In a 2002 sworn statement, he added that, after confessing to police about being the shooter, "I was told that they had who they wanted, and to leave the situation up to them."

But Christopher Belling, who prosecuted the case, disputed the account.

"[Scott] had his own lawyer, and I don't remember any foster parents being there…[Scott] came to the grand jury, and he told a different story. That was the story the grand jury heard, and that's the story they went with,” he said in an interview with Golf Digest.

The outlet described the case Wednesday as “complicated, but on the surface it involves shoddy police work, zero physical evidence linking Dixon, conflicting testimony of unreliable witnesses, the videotaped confession to the crime by another man, a public defender who didn’t call a witness at trial and perjury charges against those who said Dixon didn’t do it.”

Golf Digest reported that, over the years, lawyers representing Dixon have made several appeals for his conviction to be overturned and his daughter, Valentina, led a grassroots effort to raise money for her father’s legal bills. Dixon has petitioned Gov. Andrew Cuomo’s office for pardon or clemency and also received support through a documentary made by Georgetown University students taking a course on prison reform.

The Erie County District Attorney’s wrongful convictions unit eventually investigated Dixon’s case this year and interviewed around 30 people, including Scott and Dixon, according to the Buffalo News. Thirteen of those people, the newspaper says, implicated Scott or said Dixon was innocent.

“After reviewing this case, it became clear to me that Mr. Dixon should no longer continue serving a sentence for a crime he did not commit,” Erie County District Attorney John J. Flynn said in a statement Wednesday.

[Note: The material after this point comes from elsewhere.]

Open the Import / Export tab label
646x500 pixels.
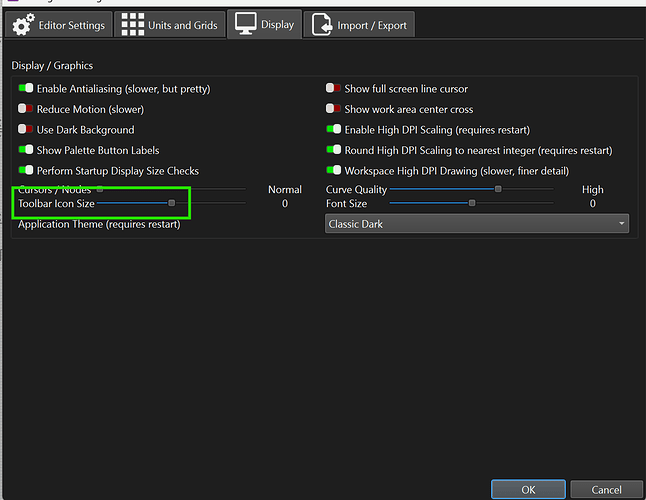[x=372, y=25]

The statement added that because of “newly-discovered evidence, there is no longer proof beyond a reasonable doubt that Dixon committed the shooting.”

Scott pleaded guilty in Erie County Court Wednesday to counts of manslaughter and assault in the first degree and reckless assault in the third degree. He was already serving a sentence of 25 to 50 years for a 1993 armed robbery shooting that left the victim paralyzed and faces a maximum of 25 years when he is sentenced in late October on the charges in Dixon’s case.

"There was a fight. Shots were fired. I grabbed the gun from under the bench, switched it to automatic, all the bullets shot out. Unfortunately, Torriano ended up dying," Scott said in court, according to the Associated Press. "I dropped the gun and ran and it was over and done with."

Scott added that he obtained the Tec-9 semi-automatic used in the shooting from Dixon and they drove together to the site where Torriano was killed.

The judge, Susan Eagan, upheld a charge of criminal possession of a weapon against Dixon, but said the 5 to 15-year sentence it carried has been satisfied by him.

And because of that, Flynn said Dixon is “not an innocent man,” according to the Associated Press.

"Mr. Dixon is innocent of the shooting and of the murder for what he was found guilty of," Flynn told reporters, "but Mr. Dixon brought the gun to the fight. It was Mr. Dixon's gun."

Dixon, who received cheers in the courtroom after being told Wednesday that he was eligible for release, said he plans to continue drawing – and will fight for other prisoners in legal struggles.

"If you don't have any money in this system, it's hard to get justice because the system is not equipped or designed to give a poor person a fair trial," he said, according to the Associated Press. "So we have a lot of work ahead of us."

Dixon was met Wednesday by his daughter and her two 14-month old twins, who said to the news agency that she wants to take him shopping, buy him a cell phone and teach him how to use the Snapchat app. His mother said the group was going to head to Red Lobster for a meal and that “everybody’s invited.”

And his plans for today?

Making breakfast, lunch and dinner for his mother and grandmother.